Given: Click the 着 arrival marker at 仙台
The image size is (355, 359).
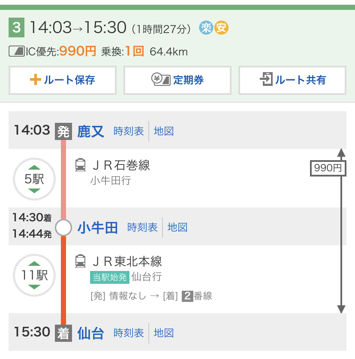Looking at the screenshot, I should pyautogui.click(x=63, y=333).
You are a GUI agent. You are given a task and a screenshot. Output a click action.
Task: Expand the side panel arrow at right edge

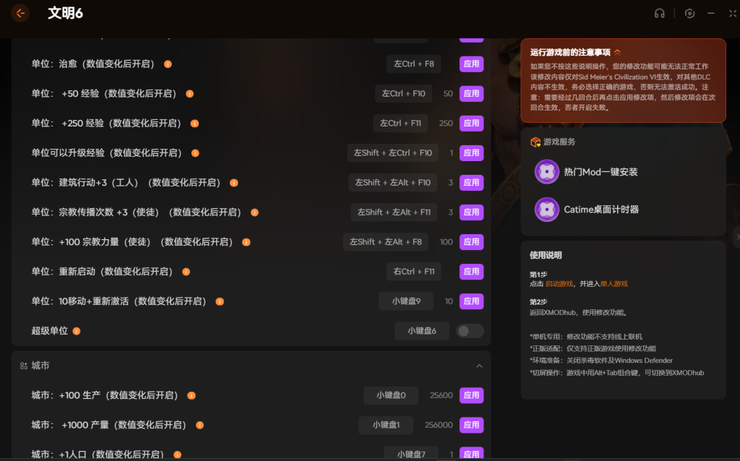tap(736, 236)
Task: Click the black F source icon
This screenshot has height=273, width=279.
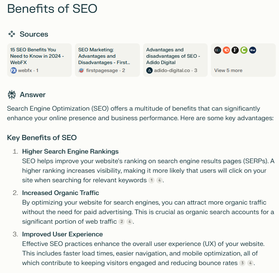Action: (235, 50)
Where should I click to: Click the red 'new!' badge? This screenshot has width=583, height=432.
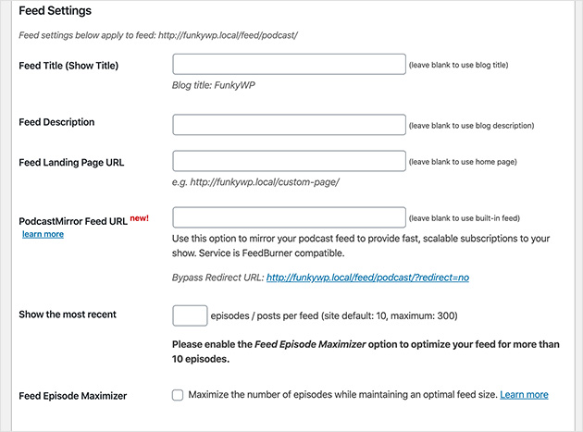tap(139, 217)
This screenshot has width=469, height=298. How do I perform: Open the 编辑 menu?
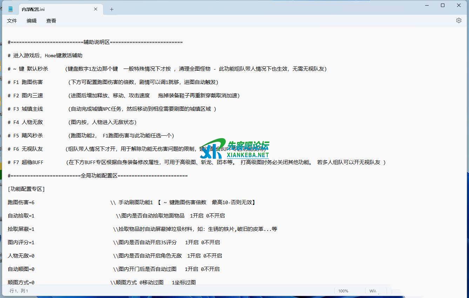click(x=32, y=21)
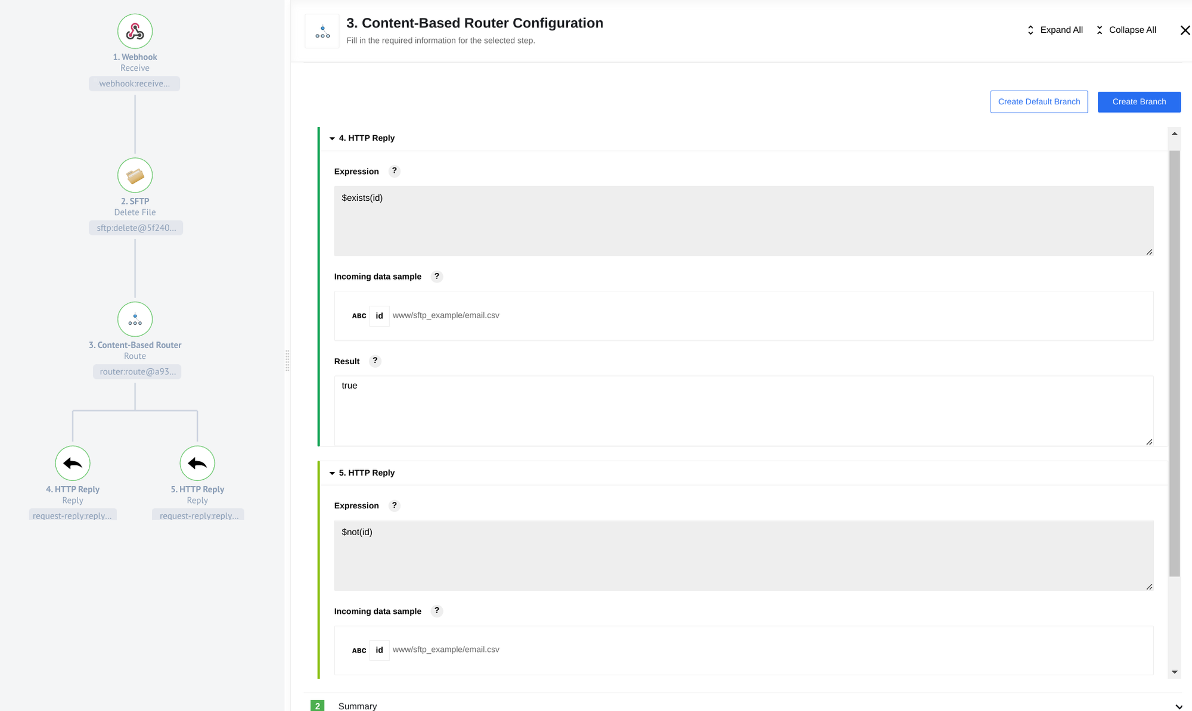The height and width of the screenshot is (711, 1192).
Task: Click the Webhook Receive node icon
Action: tap(135, 30)
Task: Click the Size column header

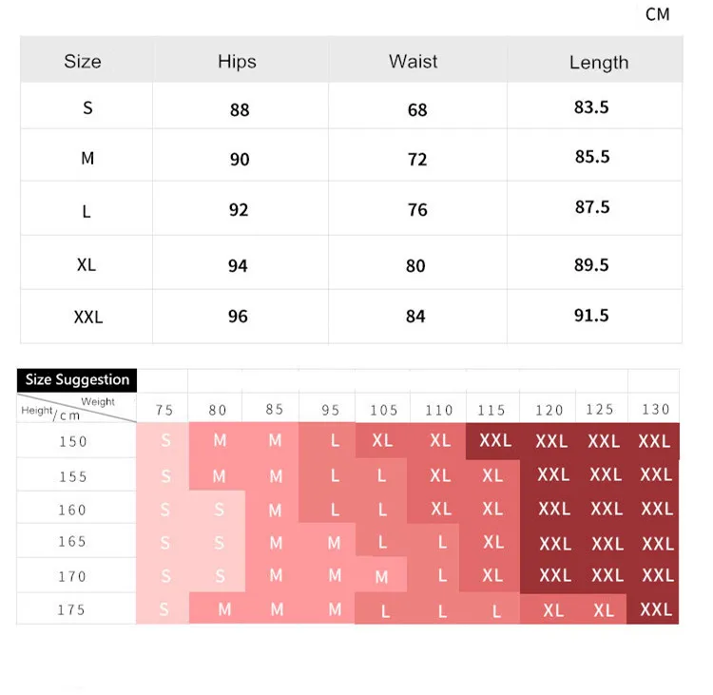Action: pyautogui.click(x=83, y=62)
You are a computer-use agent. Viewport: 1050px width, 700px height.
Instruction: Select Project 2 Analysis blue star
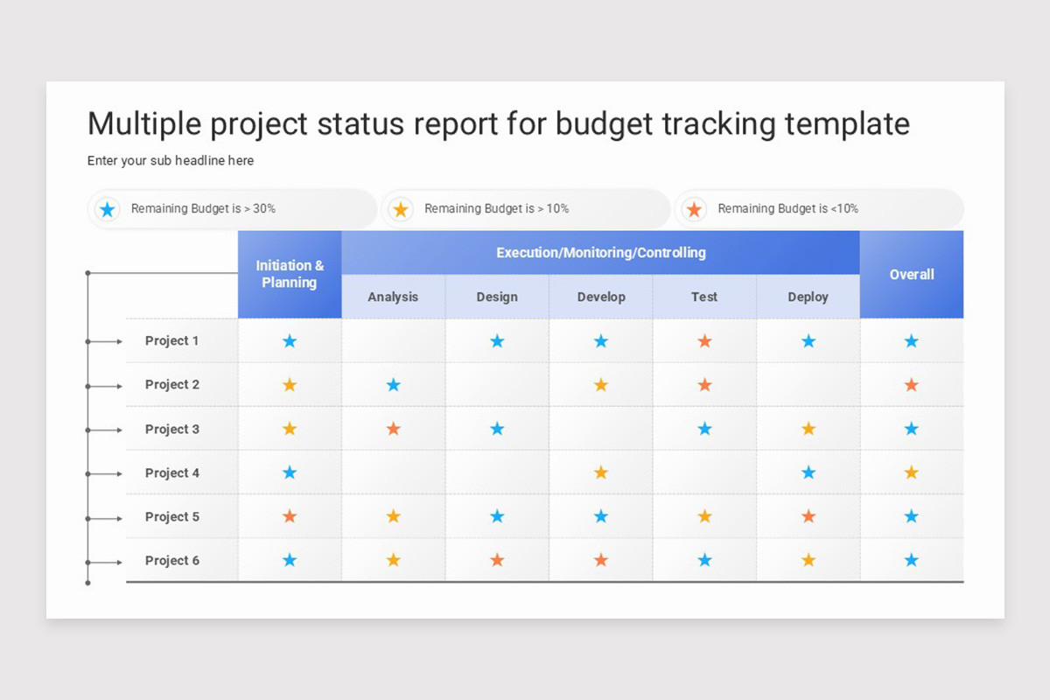tap(394, 385)
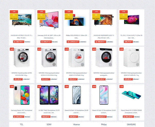Select the SONY brand tab
Screen dimensions: 155x127
(x=49, y=124)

## Your goal
A picture must not appear in the copy. Transcribe exactly the lines from the one with "You are a computer-use" through the final line of the entries, both included, and no more.

## Exercise answer
You are a computer-use agent. Viewport: 1050px width, 700px height.
Instruction: Select Project 2 Analysis blue star
tap(394, 385)
Select the SONY brand tab
Screen dimensions: 155x127
(x=49, y=124)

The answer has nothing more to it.